INSTRUCTIONS TO FOLLOW –
Exactly and only the lines from the one with "Task: Check the Ignorar Filtro checkbox" through the last line of the records need to be set down; please skip the pictures.

(Collected data entries)
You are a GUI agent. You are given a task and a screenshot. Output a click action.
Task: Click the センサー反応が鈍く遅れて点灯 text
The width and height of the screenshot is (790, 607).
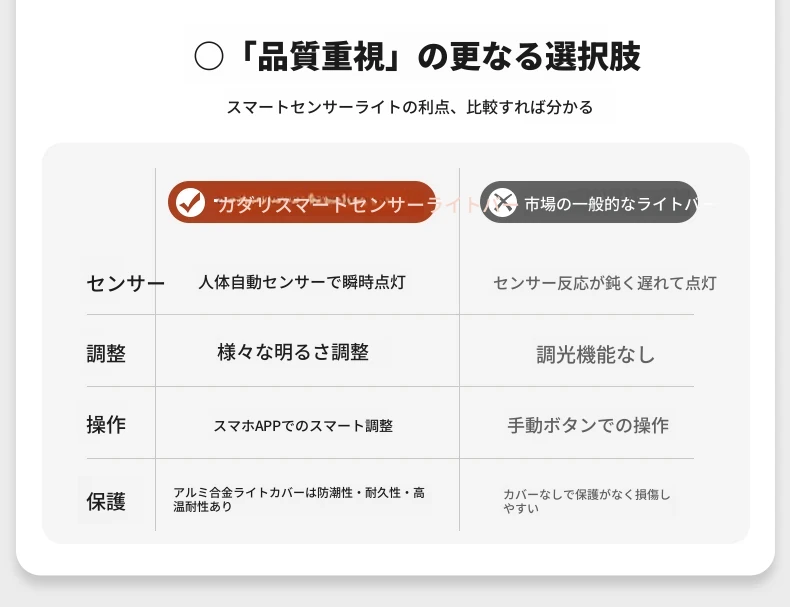point(605,283)
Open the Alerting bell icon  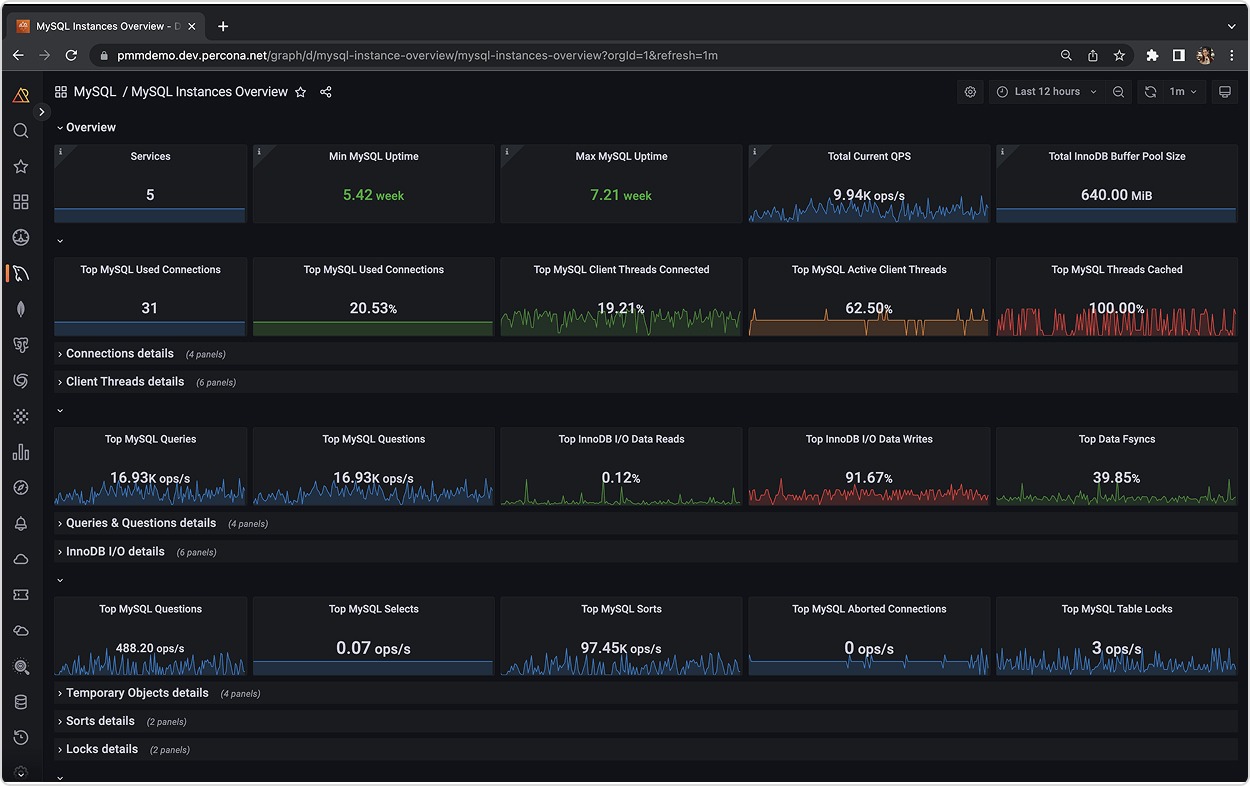20,524
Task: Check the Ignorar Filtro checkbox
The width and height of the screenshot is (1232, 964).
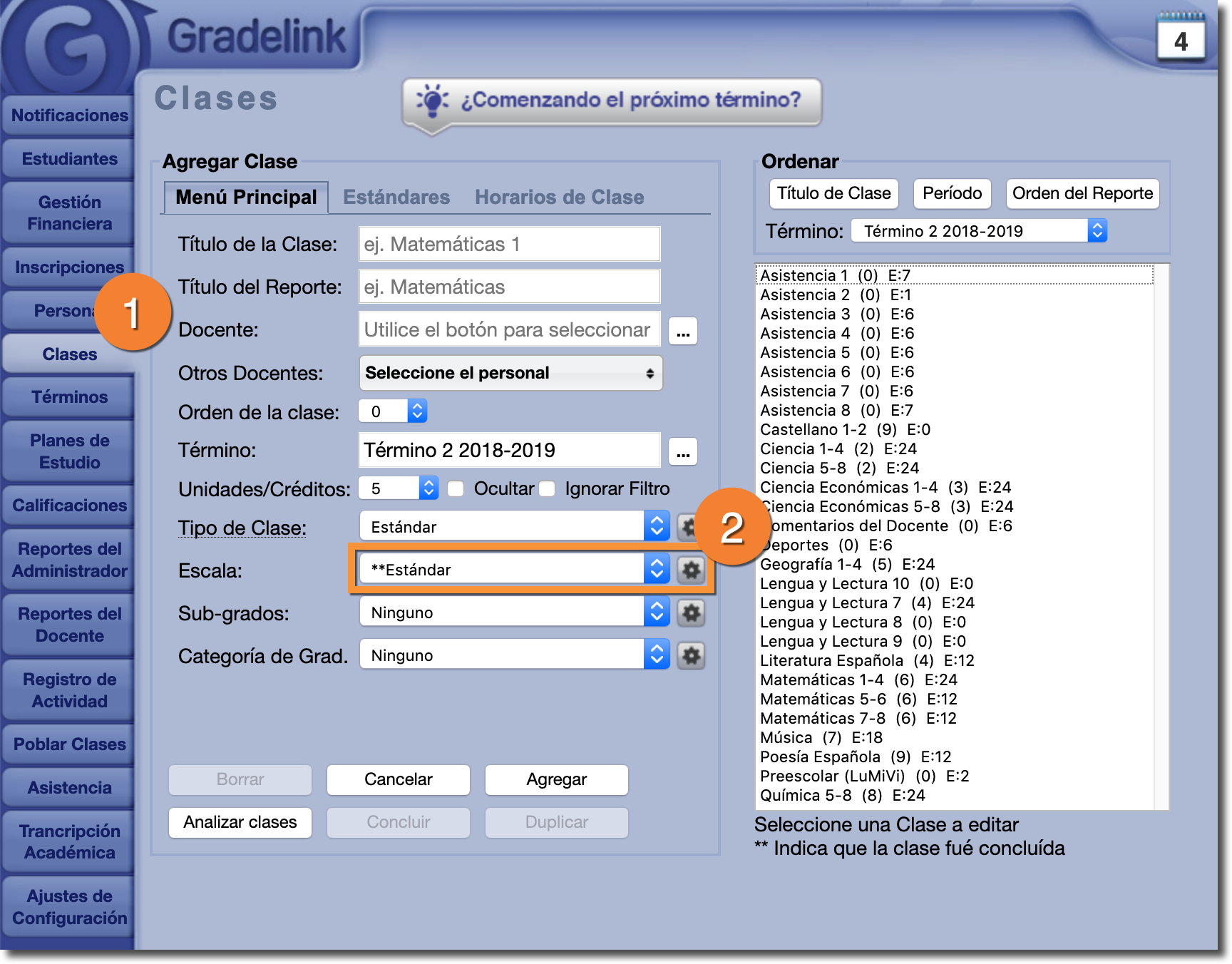Action: coord(548,489)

ANSWER TO THIS EXERCISE –
Task: Check the Ignorar Filtro checkbox
The width and height of the screenshot is (1232, 964).
Action: coord(548,489)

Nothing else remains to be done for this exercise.